§ The Gallery was this day opened at one o'clock, and in the course of a few minutes every seat was occupied with gentlemen anxious to hear the Debate on the House going into a Committee on the Reform Bill. The Members themselves seemed to participate in the general anxiety: every seat in the lower part of the House was speedily labelled with the name of the Member who claimed it for the evening, and even several of the Benches in the Galleries were appropriated in the same manner. At three o'clock, when the Speaker took the Chair, there were more than three hundred Members assembled.
§ Bills. Corporate Funds, read a third time.

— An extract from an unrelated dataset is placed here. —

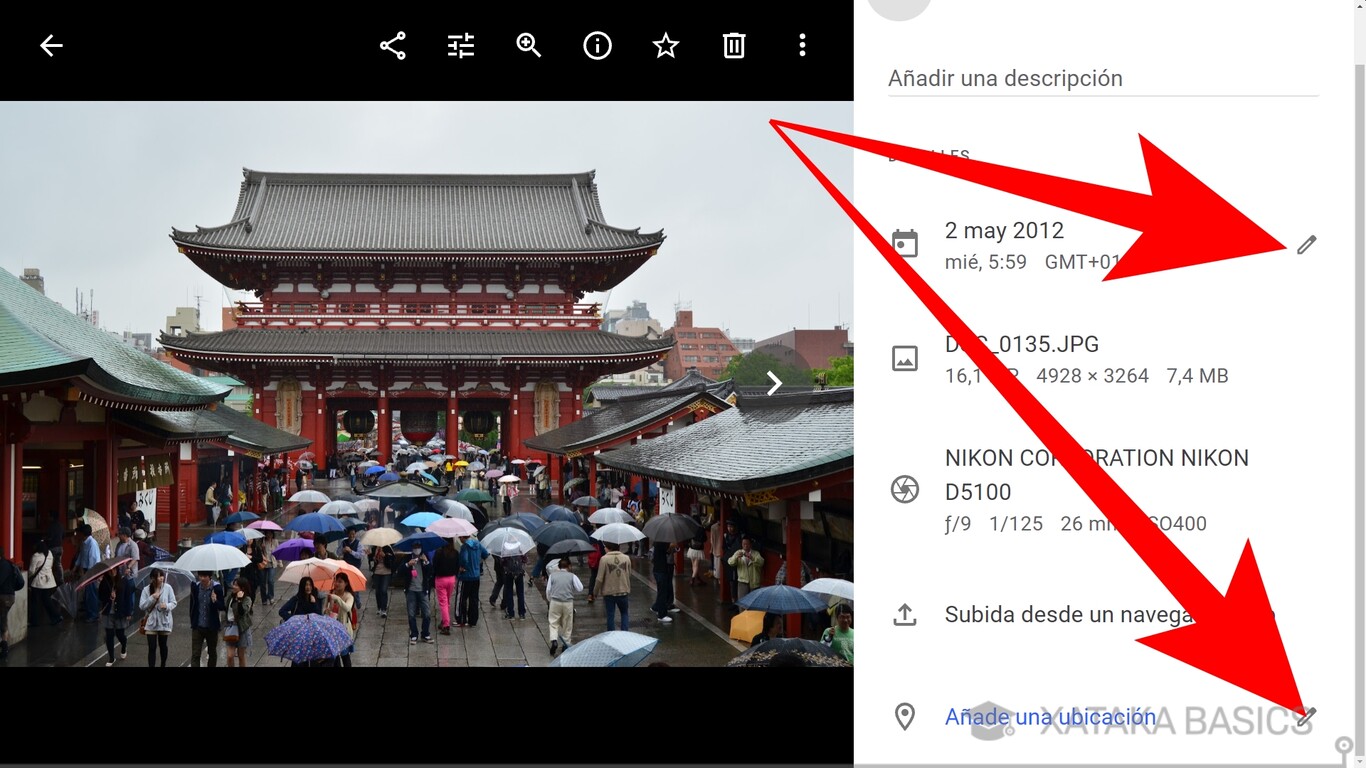Image resolution: width=1366 pixels, height=768 pixels.
Task: Edit the location with the pencil icon
Action: 1307,717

§ Petitions presented. In favour of Reform, by Mr. PHILLPOTTS, from Berkeley, Gloucestershire:—By Mr. MAC NAMARA, from Tulla (Clare), and from the County of Clare:—By Mr. O'CONNELL, from Monaghan, Macroom, Carrick on Suir, and Enniscorthy:—By Mr. GISBORNE, from the Burgesses and Householders of Stafford:—By Mr. LAWLEY, from Warwick: — By Sir MATTHEW WHITE RIDLEY, from Newcastle:—By Mr. D. BOUVERIE, from Downton:—By Mr. SPRING RICE, from St. Paul's, Shadwell, and Hackney. Against being Disfranchised, by the Earl of DARLINGTON, from Saltash. For an alteration in the Beer Bill, by Mr. PHILLPOTTS, from Gloucester. By Lord EASTNOR, from Hereford, for an alteration in the Savings Banks Acts:—By Mr. MUNDY, from the Officers of the High Peak Savings Bank; and from the Hundred of Scarsdale, against the Registry of Deeds Bill. By Mr. PRINGLE, from the Bible Society of Edinburgh, against allowing the patent of King's Printer to infringe their privilege of printing Bibles. Against the Cotton Factories Bill, by Mr. JOHN WOOD, from owners of Mills at Wigan and Buglawton. By Mr. G. MOORE, from the Coal Meters of Dublin, praying for compensation.